▶ **PROBLEM**
Please return each of the entries that follow, unchanged in every word.

Stored records:
+++
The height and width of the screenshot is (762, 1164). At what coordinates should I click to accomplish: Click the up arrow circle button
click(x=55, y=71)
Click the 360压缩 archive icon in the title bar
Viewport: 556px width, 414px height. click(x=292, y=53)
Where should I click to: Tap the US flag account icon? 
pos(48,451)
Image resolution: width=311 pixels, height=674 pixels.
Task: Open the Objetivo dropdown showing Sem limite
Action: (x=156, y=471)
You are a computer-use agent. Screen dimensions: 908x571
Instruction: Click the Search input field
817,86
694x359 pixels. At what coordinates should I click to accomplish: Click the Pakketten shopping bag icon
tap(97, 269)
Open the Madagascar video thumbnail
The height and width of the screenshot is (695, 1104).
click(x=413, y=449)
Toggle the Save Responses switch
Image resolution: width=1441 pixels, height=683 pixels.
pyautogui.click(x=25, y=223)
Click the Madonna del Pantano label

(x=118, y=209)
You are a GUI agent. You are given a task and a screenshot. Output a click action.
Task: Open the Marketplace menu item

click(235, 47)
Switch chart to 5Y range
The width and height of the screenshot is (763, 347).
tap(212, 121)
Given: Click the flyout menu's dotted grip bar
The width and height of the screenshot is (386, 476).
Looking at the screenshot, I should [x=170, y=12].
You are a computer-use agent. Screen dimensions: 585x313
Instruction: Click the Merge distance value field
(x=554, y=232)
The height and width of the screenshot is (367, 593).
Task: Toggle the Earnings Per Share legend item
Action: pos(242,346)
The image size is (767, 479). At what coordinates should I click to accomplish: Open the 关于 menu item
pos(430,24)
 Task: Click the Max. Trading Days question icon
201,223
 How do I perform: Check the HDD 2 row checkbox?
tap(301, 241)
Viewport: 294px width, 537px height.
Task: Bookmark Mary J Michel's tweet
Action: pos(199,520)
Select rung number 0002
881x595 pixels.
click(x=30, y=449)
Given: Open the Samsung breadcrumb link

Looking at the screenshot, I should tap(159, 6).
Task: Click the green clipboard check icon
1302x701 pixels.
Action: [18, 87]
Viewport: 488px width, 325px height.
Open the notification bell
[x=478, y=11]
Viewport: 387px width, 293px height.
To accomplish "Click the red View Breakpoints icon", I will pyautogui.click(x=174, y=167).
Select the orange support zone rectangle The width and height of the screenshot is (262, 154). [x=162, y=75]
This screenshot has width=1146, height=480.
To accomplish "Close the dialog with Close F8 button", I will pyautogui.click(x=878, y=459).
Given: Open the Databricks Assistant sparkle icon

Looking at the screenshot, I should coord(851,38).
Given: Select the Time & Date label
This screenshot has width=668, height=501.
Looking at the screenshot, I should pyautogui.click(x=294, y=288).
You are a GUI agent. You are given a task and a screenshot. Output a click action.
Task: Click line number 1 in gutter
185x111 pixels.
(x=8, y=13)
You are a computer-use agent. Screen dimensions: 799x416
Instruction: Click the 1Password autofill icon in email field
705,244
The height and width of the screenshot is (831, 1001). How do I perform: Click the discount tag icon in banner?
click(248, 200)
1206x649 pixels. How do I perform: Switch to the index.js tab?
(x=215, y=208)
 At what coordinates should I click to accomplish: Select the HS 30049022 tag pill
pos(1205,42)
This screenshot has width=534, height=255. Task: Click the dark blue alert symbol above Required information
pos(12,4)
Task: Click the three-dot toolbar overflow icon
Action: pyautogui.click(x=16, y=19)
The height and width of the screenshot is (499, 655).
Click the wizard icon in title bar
+++
▶ **YOUR RESPONSE**
The height and width of the screenshot is (762, 1164). At what coordinates should I click to accomplish: Click the up arrow circle button
click(x=55, y=71)
Click the 360压缩 archive icon in the title bar
Viewport: 556px width, 414px height. click(x=292, y=53)
Where should I click to: Tap the US flag account icon? 
pos(48,451)
Image resolution: width=311 pixels, height=674 pixels.
Task: Open the Objetivo dropdown showing Sem limite
Action: (x=156, y=471)
You are a computer-use agent. Screen dimensions: 908x571
Instruction: Click the Search input field
817,86
694x359 pixels. At what coordinates should I click to accomplish: Click the Pakketten shopping bag icon
tap(97, 269)
Open the Madagascar video thumbnail
The height and width of the screenshot is (695, 1104).
click(x=413, y=449)
Toggle the Save Responses switch
Image resolution: width=1441 pixels, height=683 pixels.
pyautogui.click(x=25, y=223)
Click the Madonna del Pantano label

(x=118, y=209)
You are a GUI agent. You are given a task and a screenshot. Output a click action.
Task: Open the Marketplace menu item

click(235, 47)
Switch chart to 5Y range
The width and height of the screenshot is (763, 347).
tap(212, 121)
Given: Click the flyout menu's dotted grip bar
The width and height of the screenshot is (386, 476).
Looking at the screenshot, I should [x=170, y=12].
You are a computer-use agent. Screen dimensions: 585x313
Instruction: Click the Merge distance value field
(x=554, y=232)
The height and width of the screenshot is (367, 593).
Task: Toggle the Earnings Per Share legend item
Action: pos(242,346)
The image size is (767, 479). At what coordinates should I click to accomplish: Open the 关于 menu item
pos(430,24)
 Task: Click the Max. Trading Days question icon
201,223
 How do I perform: Check the HDD 2 row checkbox?
tap(301, 241)
Viewport: 294px width, 537px height.
Task: Bookmark Mary J Michel's tweet
Action: pos(199,520)
Select rung number 0002
881x595 pixels.
click(x=30, y=449)
Given: Open the Samsung breadcrumb link

Looking at the screenshot, I should tap(159, 6).
Task: Click the green clipboard check icon
1302x701 pixels.
Action: [18, 87]
Viewport: 488px width, 325px height.
Open the notification bell
[x=478, y=11]
Viewport: 387px width, 293px height.
To accomplish "Click the red View Breakpoints icon", I will pyautogui.click(x=174, y=167).
Select the orange support zone rectangle The width and height of the screenshot is (262, 154). [x=162, y=75]
This screenshot has width=1146, height=480.
To accomplish "Close the dialog with Close F8 button", I will pyautogui.click(x=878, y=459).
Given: Open the Databricks Assistant sparkle icon

Looking at the screenshot, I should coord(851,38).
Given: Select the Time & Date label
This screenshot has width=668, height=501.
Looking at the screenshot, I should pyautogui.click(x=294, y=288).
You are a GUI agent. You are given a task and a screenshot. Output a click action.
Task: Click line number 1 in gutter
185x111 pixels.
(x=8, y=13)
You are a computer-use agent. Screen dimensions: 799x416
Instruction: Click the 1Password autofill icon in email field
705,244
The height and width of the screenshot is (831, 1001). How do I perform: Click the discount tag icon in banner?
click(248, 200)
1206x649 pixels. How do I perform: Switch to the index.js tab?
(x=215, y=208)
 At what coordinates should I click to accomplish: Select the HS 30049022 tag pill
pos(1205,42)
This screenshot has width=534, height=255. Task: Click the dark blue alert symbol above Required information
pos(12,4)
Task: Click the three-dot toolbar overflow icon
Action: pyautogui.click(x=16, y=19)
The height and width of the screenshot is (499, 655).
Click the wizard icon in title bar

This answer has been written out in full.